Sorry if this post appears Grinch-y. I'm usually done shopping by Veterans Day, but this year I can't seem to get into shopping like I once did. Growing up, my family saved all shopping for the year for Christmas, so presents swamped the tree. I'm used to taking hours to open gifts.
This year, though, I'm distracted. I see so much need around me. It's so easy to buy, buy, buy and miss the people whose Christmases will once again be sparse. I think about the elderly people who would much rather have their family pay them some attention than to toss a gift their way one day and ignore them the other 364. Or single parents struggling just to keep a roof overhead and food on the table.

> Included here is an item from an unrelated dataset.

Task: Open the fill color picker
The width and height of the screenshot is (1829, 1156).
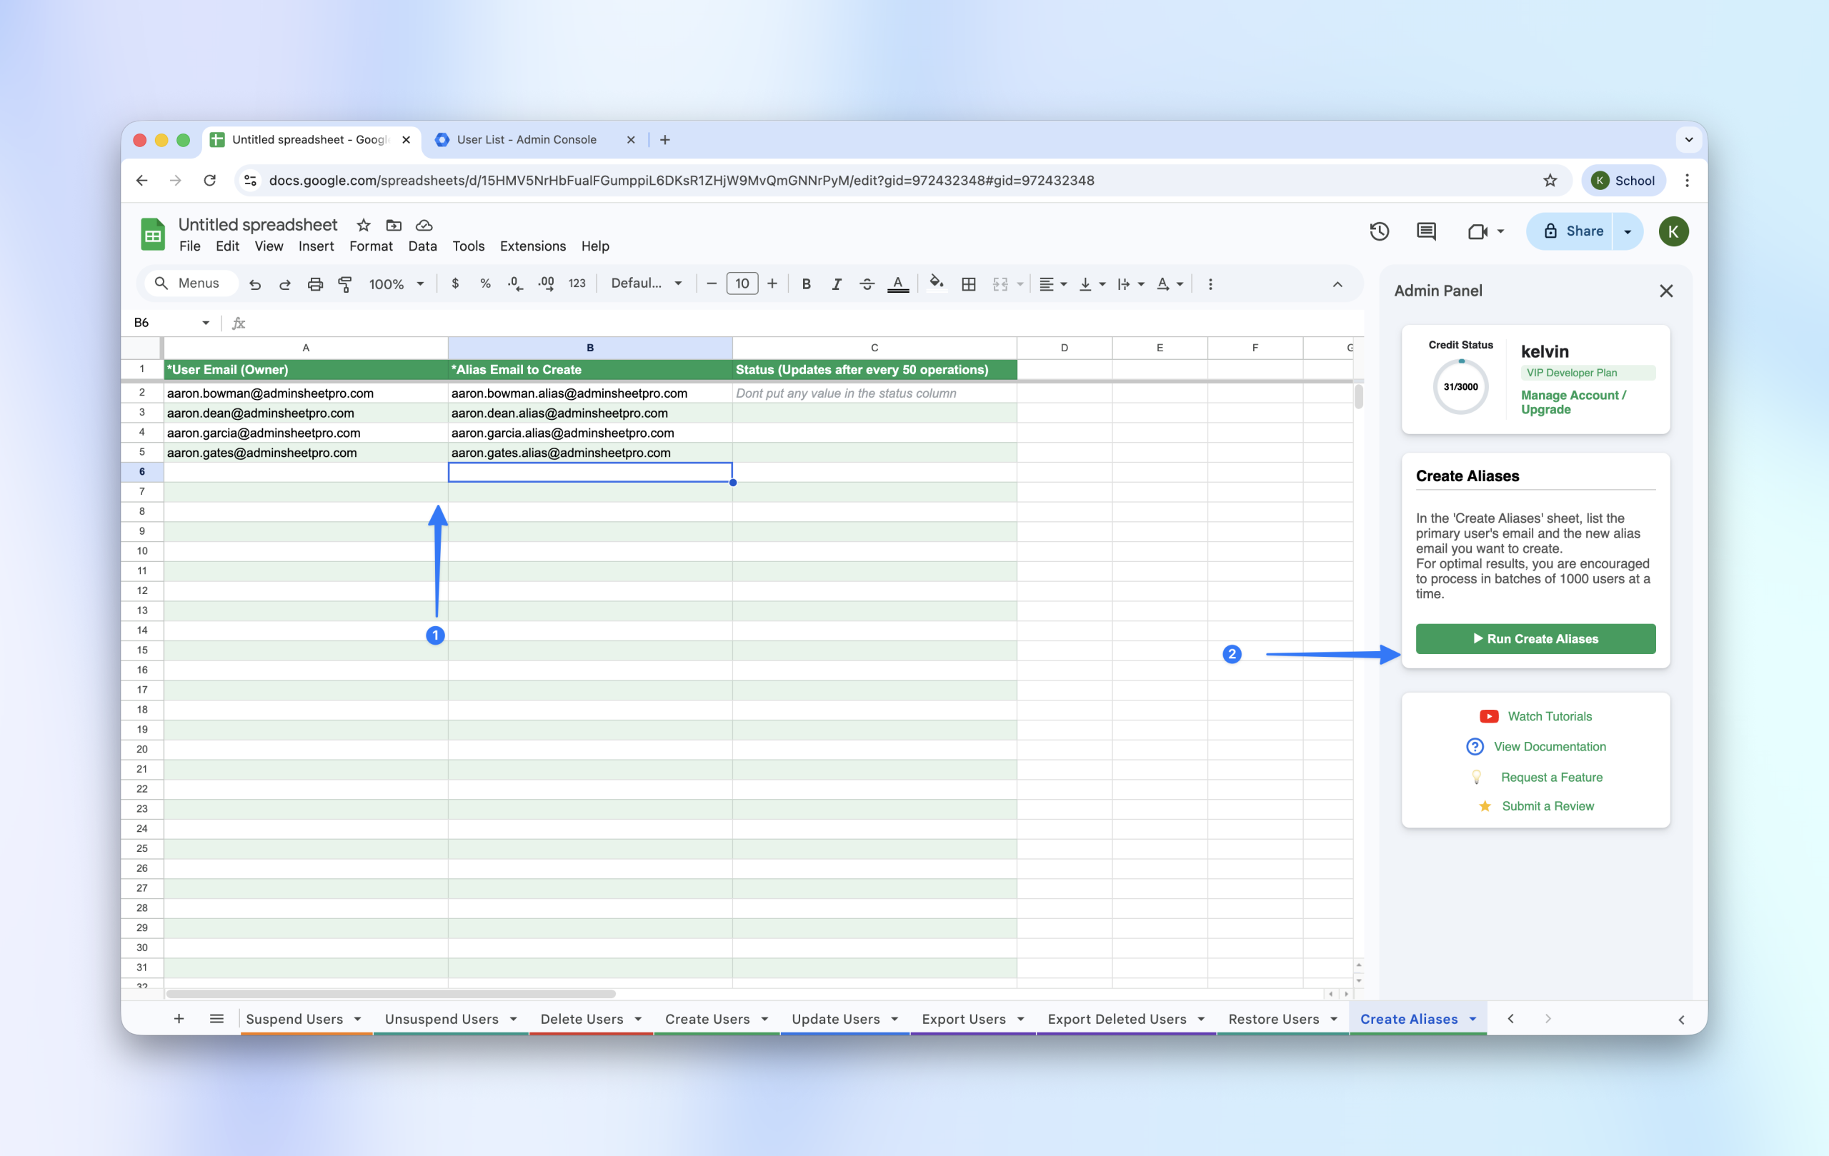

I'm watching more than participating in the six week consumer bonanza that makes up the majority of yearly spending in this country. Frankly, our own Christmas promises to be a little thin this year. Don't know how I'll square that with Christmases fondly remembered, but I still have room to grow.
I believe God's desiring that all of us receive less and give more, thinking outside the bunkers we call home to the less fortunate tucked in the cracks of the world. We got the ultimate gift in Jesus. I pray we don't forget to offer His gift of eternal life to everyone we know.